Tuesday, November 3, 2009

Pig Earth by John Berger

I found this little gem of a book, Pig Earth by John Berger, in the used book store in Kent, and, in anticipation of my forthcoming hog ownership, I thought it was worth a mention. In some ways, Pig Earth defies description; part essay, part poetry, part fiction, the work floats in the odd space between all three. The truth is, I had never heard of the book, and had I not stumbled upon in on the 'farming' shelf of the store (how sweet is it that there was even a 'farming' shelf?), I doubt I'd have ever come across it. But who can deny the magnetic appeal of a dust jacket featuring a bloody butcher draped in a cow's earthly remains? Not I.

Pig Earth is apparently the first of a rustic trilogy, Into Their Labors, a trilogy I will soon be searching out. Set in Berger's adopted home of rural, trans-alpine France, the book seeks to sketch the life, and death, of peasant culture. Such an attempt, by a foreign author (Berger is English) could and perhaps should come across as an attempt at romanticism or anthropological study. But there is fairly little of the life Berger portrays that is romanticized, and though he seems to mourn the passing of peasant existence, he understands the causes. He addresses his role as outsider and erstwhile chronicler bluntly and succinctly in a well-woven introduction, and because we buy Berger's earnestness, we follow him willingly into the lives of the men and women he writes of.

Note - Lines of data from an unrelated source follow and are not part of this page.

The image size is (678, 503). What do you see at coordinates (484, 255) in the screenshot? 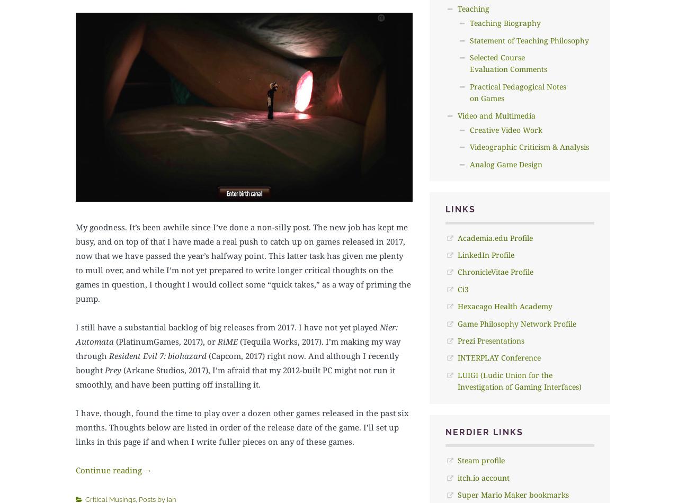
I see `'LinkedIn Profile'` at bounding box center [484, 255].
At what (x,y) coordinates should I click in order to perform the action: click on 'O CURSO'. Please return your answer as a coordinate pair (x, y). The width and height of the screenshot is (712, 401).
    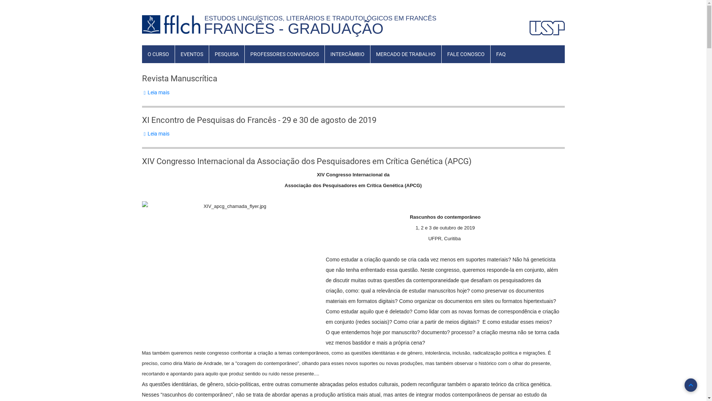
    Looking at the image, I should click on (142, 54).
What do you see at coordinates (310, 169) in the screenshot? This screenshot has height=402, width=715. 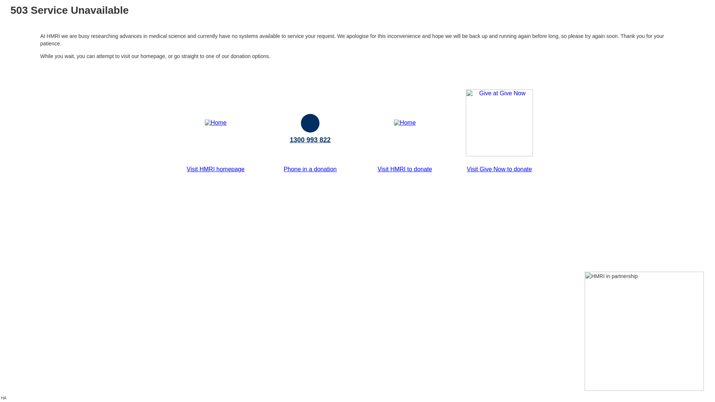 I see `'Phone in a donation'` at bounding box center [310, 169].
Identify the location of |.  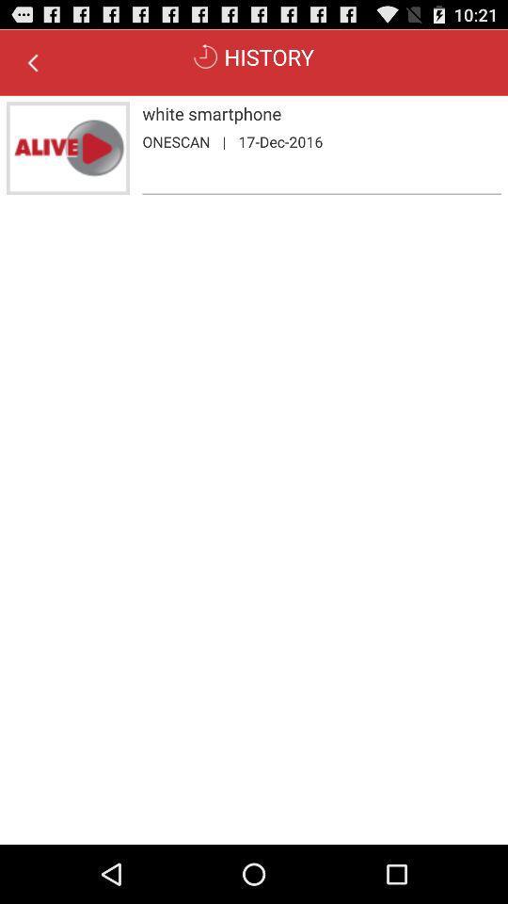
(224, 140).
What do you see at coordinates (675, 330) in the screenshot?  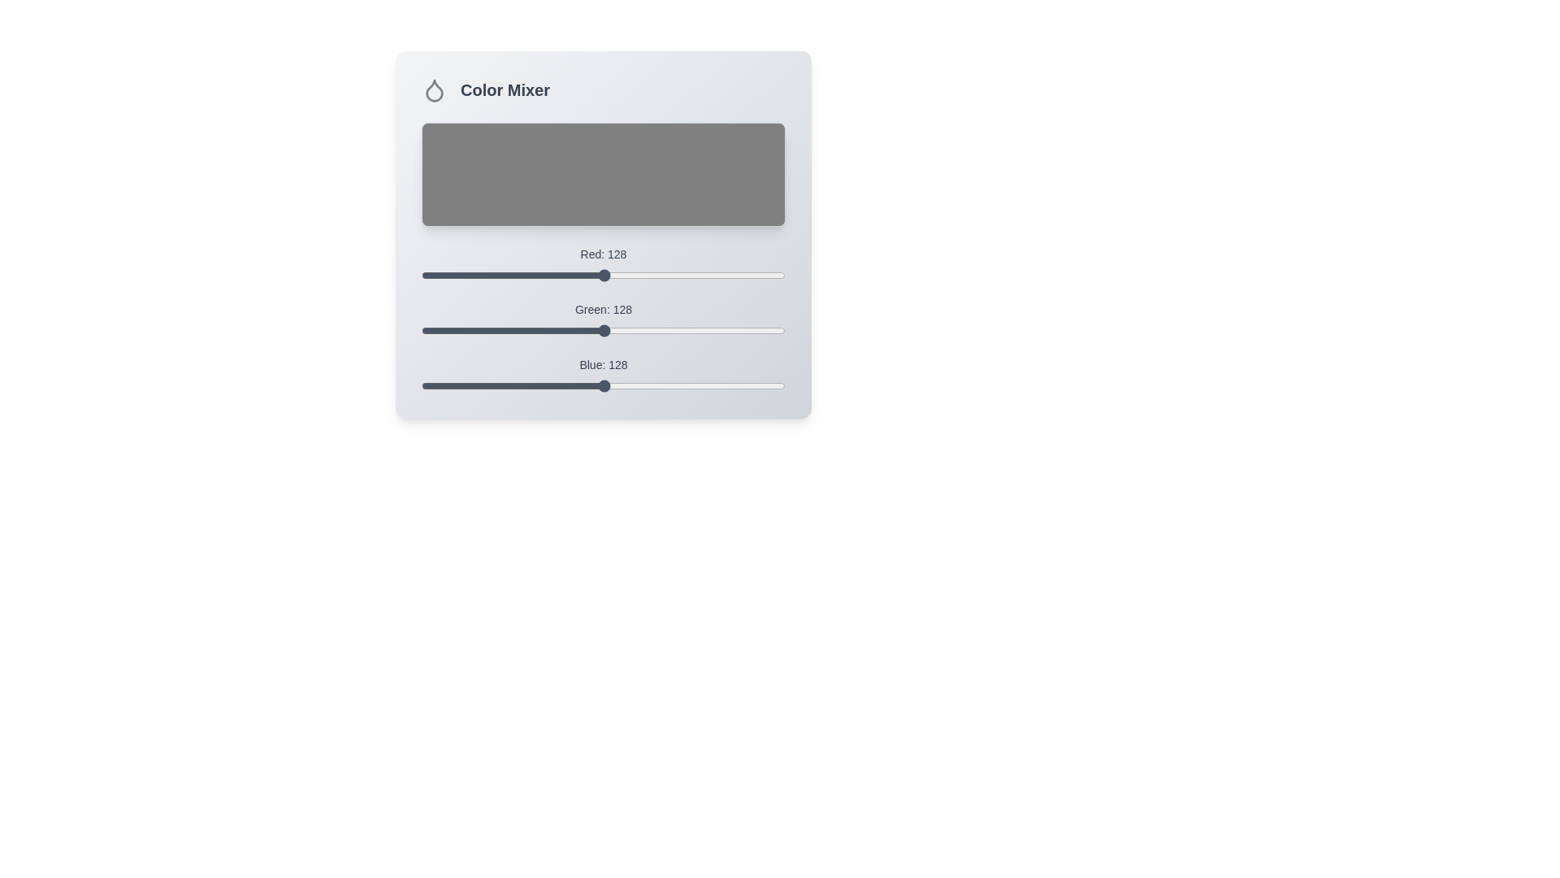 I see `the green slider to 177` at bounding box center [675, 330].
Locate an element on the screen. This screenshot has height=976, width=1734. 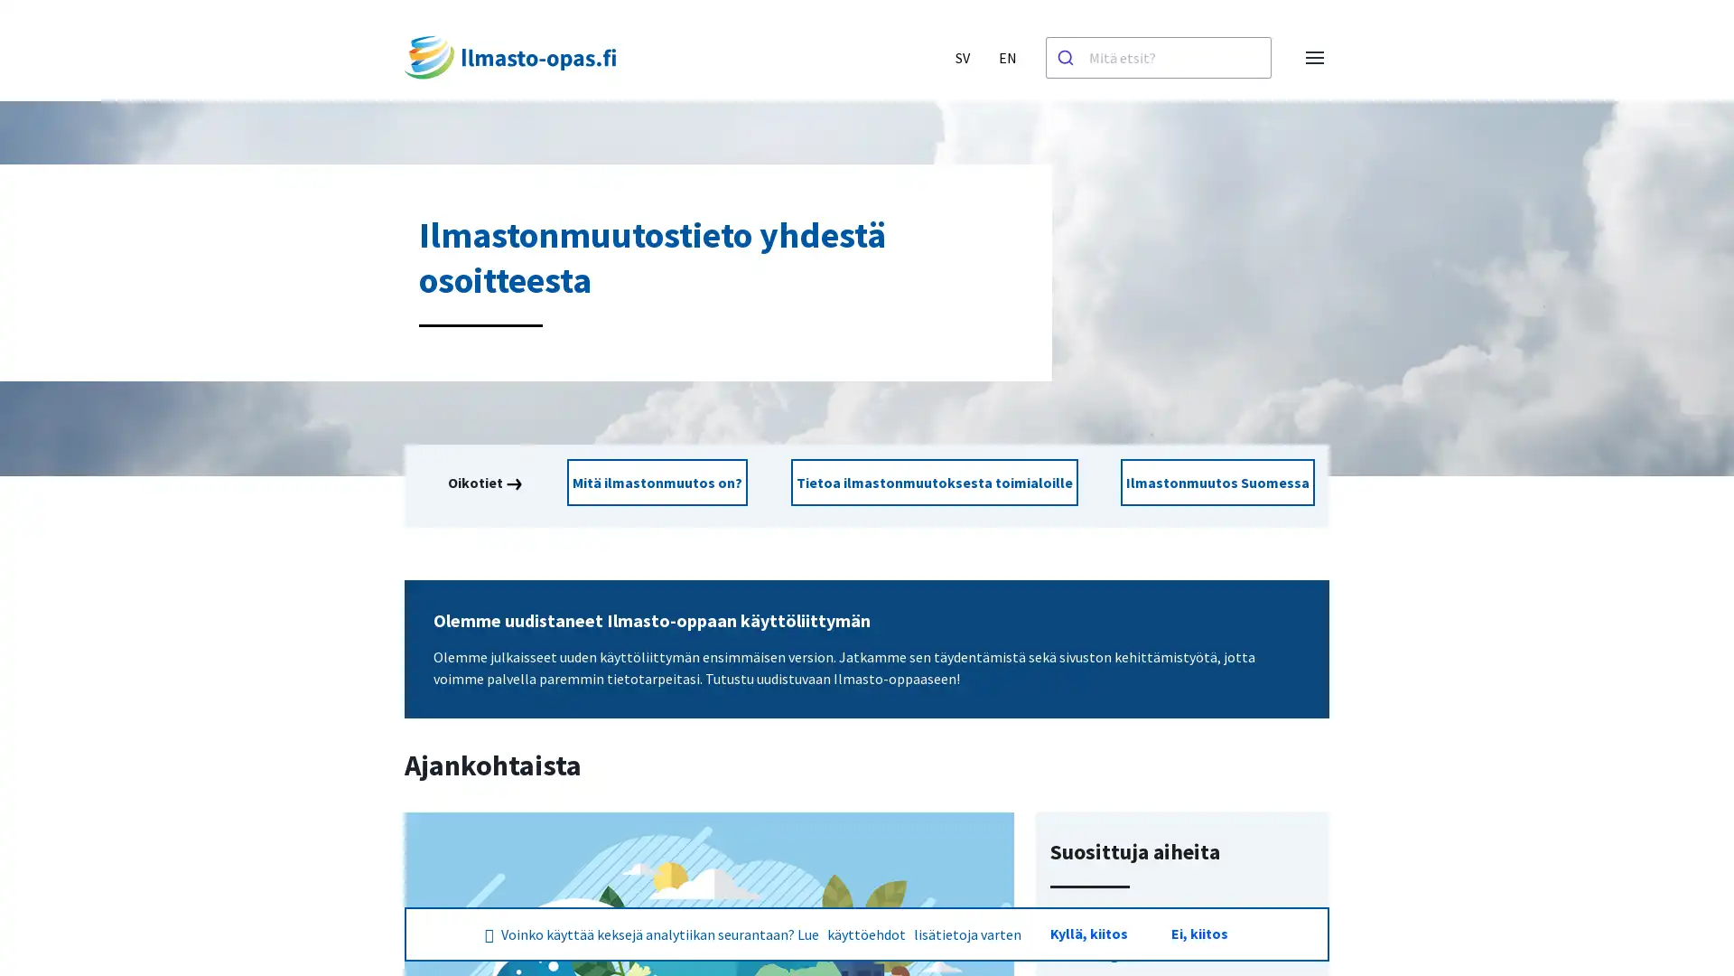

So what does he actually write about? Issues and events at once both banal and vital. An old woman leads a doe goat to be mated on a winter night, an orchard keeper runs up against the injustice of law, a pig is killed, a calf is born, generations pass...every event, isolated and magnified, becomes important for its own sake. The poetry, while not the strongest ever written, in interspersed between the prose pieces, and has an erie way of making the stories float in a seemingly surreal medium, un-grounding tales which are individually dense and earthy.

As a whole, the book is delightfully unsettling, a taste of a by-gone time and place, where the tractor was an invader and the daily ritual of labor was everything. It's a taste of something completely alien, a life both simple and hard. The writing is passionate, and deft, and makes the agrarian rhythms of work and season take on a spirit that one finds lacking in modernity.

Of course, my own pigs come thursday. Those rhythms may be all too familiar come friday night.